Efectivamente, a pesar de los esfuerzos de inclusión social que el mismo Humala impulsó durante su Gobierno, el Perú sigue siendo un país muy desigual y la pandemia lo ha evidenciado. Más del 70% de los intercambios económicos transcurren de modo informal, con el nivel de desprotección laboral y social que ello genera. Más del 60% de quienes habitan en zonas rurales no tiene acceso a internet, en tiempos en los que todo el sistema educativo funciona en modalidad virtual. Y, según las cifras sinceradas por el Gobierno, el Perú registra una altísima tasa de mortalidad por COVID-19 (500 fallecidos por cada 100.000 habitantes), lo que habla de la precariedad de su sistema estatal de salud, desbordado por la demanda de oxígeno y de camas UCI. Por lo demás, ¿qué peruano o peruana del sector popular no ha compartido la desesperación de un conocido, cuando no de un familiar cercano, ante la imposibilidad de encontrar oxígeno para seguir viviendo? Esa es la magnitud de la tragedia en medio de la cual se han desarrollado las recientes elecciones parlamentarias y presidenciales.

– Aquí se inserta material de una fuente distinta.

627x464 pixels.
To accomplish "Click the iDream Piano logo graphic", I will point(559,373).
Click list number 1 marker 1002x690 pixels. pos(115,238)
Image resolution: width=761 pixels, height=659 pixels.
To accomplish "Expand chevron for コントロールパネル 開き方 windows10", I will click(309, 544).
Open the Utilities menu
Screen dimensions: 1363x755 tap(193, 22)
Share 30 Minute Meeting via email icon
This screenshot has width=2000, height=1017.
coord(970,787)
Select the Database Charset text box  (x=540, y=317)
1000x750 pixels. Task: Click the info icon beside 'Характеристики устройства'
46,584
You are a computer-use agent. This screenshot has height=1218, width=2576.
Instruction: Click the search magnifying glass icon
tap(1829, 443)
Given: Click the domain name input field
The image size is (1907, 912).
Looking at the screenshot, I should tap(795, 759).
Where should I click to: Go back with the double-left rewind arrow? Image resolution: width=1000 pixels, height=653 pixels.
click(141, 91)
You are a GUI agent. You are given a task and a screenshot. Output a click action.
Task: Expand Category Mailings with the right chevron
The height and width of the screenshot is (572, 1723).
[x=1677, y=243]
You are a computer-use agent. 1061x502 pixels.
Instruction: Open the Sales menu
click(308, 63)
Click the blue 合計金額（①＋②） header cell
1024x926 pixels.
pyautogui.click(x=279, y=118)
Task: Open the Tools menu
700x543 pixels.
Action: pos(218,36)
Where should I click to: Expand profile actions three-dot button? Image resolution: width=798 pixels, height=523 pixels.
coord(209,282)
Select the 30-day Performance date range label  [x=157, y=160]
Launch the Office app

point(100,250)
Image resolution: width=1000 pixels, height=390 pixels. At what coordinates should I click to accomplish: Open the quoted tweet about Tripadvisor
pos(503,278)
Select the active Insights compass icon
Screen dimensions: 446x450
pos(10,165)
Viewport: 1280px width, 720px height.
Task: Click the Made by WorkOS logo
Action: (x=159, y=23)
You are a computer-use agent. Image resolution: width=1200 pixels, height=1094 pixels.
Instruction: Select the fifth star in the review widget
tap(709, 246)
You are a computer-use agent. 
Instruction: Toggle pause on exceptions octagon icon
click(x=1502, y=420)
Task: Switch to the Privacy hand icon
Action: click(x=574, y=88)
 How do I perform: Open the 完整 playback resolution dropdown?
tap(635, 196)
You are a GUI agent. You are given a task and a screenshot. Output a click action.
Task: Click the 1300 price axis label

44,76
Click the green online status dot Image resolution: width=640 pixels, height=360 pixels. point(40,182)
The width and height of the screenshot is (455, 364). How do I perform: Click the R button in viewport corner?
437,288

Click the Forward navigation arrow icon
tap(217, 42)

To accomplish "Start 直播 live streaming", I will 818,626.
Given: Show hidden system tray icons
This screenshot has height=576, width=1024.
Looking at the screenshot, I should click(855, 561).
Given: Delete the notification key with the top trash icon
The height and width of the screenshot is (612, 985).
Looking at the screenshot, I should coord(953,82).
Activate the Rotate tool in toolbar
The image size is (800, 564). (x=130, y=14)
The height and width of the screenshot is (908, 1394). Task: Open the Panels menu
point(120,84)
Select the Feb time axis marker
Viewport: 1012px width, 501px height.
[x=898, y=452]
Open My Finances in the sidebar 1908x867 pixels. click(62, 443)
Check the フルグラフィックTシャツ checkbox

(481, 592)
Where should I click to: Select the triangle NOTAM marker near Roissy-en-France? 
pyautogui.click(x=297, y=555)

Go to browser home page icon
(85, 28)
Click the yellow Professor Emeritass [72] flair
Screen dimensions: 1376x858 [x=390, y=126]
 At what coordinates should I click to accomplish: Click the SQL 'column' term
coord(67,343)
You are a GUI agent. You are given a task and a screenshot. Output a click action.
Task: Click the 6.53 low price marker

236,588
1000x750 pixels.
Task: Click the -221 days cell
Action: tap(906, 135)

Sin embargo, hay también otro fenómeno presente ya hace diez años y que no ha hecho más que agudizarse paulatinamente: la precariedad de la institucionalidad democrática del país. La crisis de los partidos políticos tiene ya larga data en el Perú. Basta tomar en cuenta que el único partido político tradicional que ha obtenido la Presidencia en los últimos treinta años, el APRA de Alan García (1985-1990 y 2006-2011), hoy en día no cuenta siquiera con la inscripción necesaria para participar en elecciones. Por su parte, Acción Popular, el partido que llevó dos veces al poder a Fernando Belaúnde (1963-1968 y 1980-1985), y que parecía renacer al obtener la bancada más grande en el Congreso que se despide, perdió legitimidad cuando sus parlamentarios forzaron el orden constitucional para destituir al presidente Martín Vizcarra en septiembre de 2020 y reemplazarlo por Manuel Merino, quien luego sería defenestrado.

La crisis de los grandes partidos ha dado lugar, entonces, a la emergencia constante de pequeñas agrupaciones constituidas para tentar el poder en lo inmediato, desde aquel Cambio 90 con el que comenzó Alberto Fujimori, hasta el Perú Libre que ha llevado a Pedro Castillo a ser elegido Presidente.

Deyvi Astudillo es jesuita peruano, Doctor en Filosofía y licenciado en Comunicación Audiovisual

* Este artículo fue publicado por la revista Mensaje de Santiago de Chile.